_Data records_:
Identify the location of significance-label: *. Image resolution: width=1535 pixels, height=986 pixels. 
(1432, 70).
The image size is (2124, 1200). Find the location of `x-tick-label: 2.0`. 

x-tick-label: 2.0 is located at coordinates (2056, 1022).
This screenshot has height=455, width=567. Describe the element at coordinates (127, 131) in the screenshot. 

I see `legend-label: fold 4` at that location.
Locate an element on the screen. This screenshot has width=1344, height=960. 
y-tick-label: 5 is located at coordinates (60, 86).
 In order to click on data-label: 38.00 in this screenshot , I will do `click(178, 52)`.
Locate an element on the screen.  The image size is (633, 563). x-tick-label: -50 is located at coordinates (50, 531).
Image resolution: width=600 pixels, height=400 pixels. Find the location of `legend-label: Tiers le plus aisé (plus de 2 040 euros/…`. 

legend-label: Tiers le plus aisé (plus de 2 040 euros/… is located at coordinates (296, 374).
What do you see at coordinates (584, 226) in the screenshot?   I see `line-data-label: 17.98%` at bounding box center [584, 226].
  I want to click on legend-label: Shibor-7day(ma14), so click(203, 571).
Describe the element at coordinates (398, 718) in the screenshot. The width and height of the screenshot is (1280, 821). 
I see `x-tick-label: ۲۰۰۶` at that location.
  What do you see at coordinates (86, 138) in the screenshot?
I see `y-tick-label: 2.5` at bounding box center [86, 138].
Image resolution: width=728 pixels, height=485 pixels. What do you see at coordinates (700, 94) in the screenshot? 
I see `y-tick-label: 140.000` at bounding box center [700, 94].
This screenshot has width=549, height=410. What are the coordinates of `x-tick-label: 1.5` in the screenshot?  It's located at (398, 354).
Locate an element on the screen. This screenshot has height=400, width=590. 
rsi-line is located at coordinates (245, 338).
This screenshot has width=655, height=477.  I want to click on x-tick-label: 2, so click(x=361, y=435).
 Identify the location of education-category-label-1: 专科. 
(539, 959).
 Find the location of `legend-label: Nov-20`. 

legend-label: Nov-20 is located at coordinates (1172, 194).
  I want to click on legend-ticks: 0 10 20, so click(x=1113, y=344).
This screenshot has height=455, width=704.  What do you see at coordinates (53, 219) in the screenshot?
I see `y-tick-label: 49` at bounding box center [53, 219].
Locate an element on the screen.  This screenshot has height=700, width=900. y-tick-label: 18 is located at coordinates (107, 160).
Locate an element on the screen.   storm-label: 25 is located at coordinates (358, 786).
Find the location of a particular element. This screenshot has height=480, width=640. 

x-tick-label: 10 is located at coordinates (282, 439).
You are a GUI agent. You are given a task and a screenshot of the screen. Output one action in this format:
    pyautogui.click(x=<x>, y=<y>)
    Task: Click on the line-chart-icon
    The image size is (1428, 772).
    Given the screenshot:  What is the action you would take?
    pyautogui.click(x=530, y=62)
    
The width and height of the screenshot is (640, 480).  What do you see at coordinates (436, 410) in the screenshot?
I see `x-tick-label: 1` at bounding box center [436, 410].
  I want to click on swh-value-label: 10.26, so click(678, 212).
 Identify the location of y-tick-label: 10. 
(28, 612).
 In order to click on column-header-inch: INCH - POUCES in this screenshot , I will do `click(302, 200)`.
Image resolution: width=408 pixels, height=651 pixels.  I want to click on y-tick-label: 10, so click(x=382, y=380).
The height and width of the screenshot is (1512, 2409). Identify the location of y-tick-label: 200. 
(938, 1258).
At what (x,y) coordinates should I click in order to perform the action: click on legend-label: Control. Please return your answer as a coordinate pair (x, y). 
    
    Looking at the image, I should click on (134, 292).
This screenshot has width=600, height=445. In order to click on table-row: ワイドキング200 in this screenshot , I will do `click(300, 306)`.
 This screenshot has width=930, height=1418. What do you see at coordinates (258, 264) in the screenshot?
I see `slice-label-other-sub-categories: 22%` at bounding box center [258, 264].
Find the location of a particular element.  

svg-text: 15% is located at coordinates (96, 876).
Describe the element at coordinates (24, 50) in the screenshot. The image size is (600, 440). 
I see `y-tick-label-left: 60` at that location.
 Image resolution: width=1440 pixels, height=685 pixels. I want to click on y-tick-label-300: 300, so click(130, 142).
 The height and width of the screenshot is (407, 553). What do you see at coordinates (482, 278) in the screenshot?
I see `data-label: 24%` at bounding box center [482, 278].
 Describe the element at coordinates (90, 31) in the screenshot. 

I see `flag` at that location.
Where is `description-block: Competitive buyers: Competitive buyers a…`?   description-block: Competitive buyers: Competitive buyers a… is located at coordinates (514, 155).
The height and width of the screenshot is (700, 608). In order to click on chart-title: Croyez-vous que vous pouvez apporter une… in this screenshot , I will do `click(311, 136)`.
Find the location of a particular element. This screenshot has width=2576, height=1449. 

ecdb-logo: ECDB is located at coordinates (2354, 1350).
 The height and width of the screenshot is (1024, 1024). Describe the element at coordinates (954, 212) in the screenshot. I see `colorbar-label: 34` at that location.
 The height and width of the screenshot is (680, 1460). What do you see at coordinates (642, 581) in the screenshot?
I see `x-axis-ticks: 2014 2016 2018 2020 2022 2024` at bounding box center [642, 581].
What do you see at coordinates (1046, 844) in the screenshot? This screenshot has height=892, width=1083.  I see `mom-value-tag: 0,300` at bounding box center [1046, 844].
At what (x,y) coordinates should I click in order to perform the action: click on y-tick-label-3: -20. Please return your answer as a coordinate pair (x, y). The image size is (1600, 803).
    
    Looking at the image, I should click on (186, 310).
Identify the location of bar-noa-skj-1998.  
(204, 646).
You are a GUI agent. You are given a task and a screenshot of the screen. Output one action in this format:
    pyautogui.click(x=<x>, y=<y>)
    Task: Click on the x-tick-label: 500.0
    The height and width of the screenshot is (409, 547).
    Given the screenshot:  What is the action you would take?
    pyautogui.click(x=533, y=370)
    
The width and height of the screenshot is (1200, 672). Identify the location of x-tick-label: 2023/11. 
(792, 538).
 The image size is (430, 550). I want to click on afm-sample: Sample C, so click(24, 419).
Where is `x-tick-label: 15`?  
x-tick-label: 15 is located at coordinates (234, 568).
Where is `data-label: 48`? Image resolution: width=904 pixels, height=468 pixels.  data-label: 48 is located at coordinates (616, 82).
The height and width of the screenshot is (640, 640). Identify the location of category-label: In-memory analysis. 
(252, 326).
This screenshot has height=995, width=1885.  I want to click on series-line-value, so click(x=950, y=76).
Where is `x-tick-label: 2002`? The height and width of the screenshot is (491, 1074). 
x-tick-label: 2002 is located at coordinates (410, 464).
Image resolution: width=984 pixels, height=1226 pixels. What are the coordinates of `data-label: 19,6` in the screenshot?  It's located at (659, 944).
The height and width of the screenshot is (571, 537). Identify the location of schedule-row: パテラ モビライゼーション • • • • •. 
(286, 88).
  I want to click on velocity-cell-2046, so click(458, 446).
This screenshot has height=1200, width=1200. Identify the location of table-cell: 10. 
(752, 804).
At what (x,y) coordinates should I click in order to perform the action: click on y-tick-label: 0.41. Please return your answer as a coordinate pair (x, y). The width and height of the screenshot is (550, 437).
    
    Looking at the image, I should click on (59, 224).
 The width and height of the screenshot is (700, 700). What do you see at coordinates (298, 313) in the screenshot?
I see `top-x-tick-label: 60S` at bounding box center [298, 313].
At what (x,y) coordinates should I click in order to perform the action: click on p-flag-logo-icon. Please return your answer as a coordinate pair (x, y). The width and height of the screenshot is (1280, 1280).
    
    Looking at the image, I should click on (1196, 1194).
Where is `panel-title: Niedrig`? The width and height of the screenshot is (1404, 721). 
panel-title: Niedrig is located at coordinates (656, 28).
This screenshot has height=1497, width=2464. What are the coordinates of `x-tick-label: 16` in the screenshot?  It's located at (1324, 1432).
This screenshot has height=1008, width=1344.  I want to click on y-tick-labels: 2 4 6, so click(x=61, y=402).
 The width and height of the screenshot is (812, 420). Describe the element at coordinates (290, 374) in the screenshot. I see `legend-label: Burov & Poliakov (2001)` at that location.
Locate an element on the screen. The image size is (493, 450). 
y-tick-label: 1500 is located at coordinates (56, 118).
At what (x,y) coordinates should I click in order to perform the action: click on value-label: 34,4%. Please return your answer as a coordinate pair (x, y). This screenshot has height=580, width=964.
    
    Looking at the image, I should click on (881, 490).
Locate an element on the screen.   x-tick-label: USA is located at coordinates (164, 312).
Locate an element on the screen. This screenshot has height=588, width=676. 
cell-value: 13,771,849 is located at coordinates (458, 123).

_What to do_: Rewrite the stretch of lines from the line containing "This screenshot has height=1200, width=1200." through the line containing "Looking at the image, I should click on (1196, 1194)." as a Markdown table with the columns "Row" and "Line," numbering each row and skipping blank lines.

_Your solution_:
| Row | Line |
|---|---|
| 1 | This screenshot has height=1200, width=1200. Identify the location of table-cell: 10.  |
| 2 | (752, 804). |
| 3 | At what (x,y) coordinates should I click in order to perform the action: click on y-tick-label: 0.41. Please return your answer as a coordinate pair (x, y). The width and height of the screenshot is (550, 437). |
| 4 |     Looking at the image, I should click on (59, 224). |
| 5 |  The width and height of the screenshot is (700, 700). What do you see at coordinates (298, 313) in the screenshot? |
| 6 | I see `top-x-tick-label: 60S` at bounding box center [298, 313]. |
| 7 | At what (x,y) coordinates should I click in order to perform the action: click on p-flag-logo-icon. Please return your answer as a coordinate pair (x, y). The width and height of the screenshot is (1280, 1280). |
| 8 |     Looking at the image, I should click on (1196, 1194). |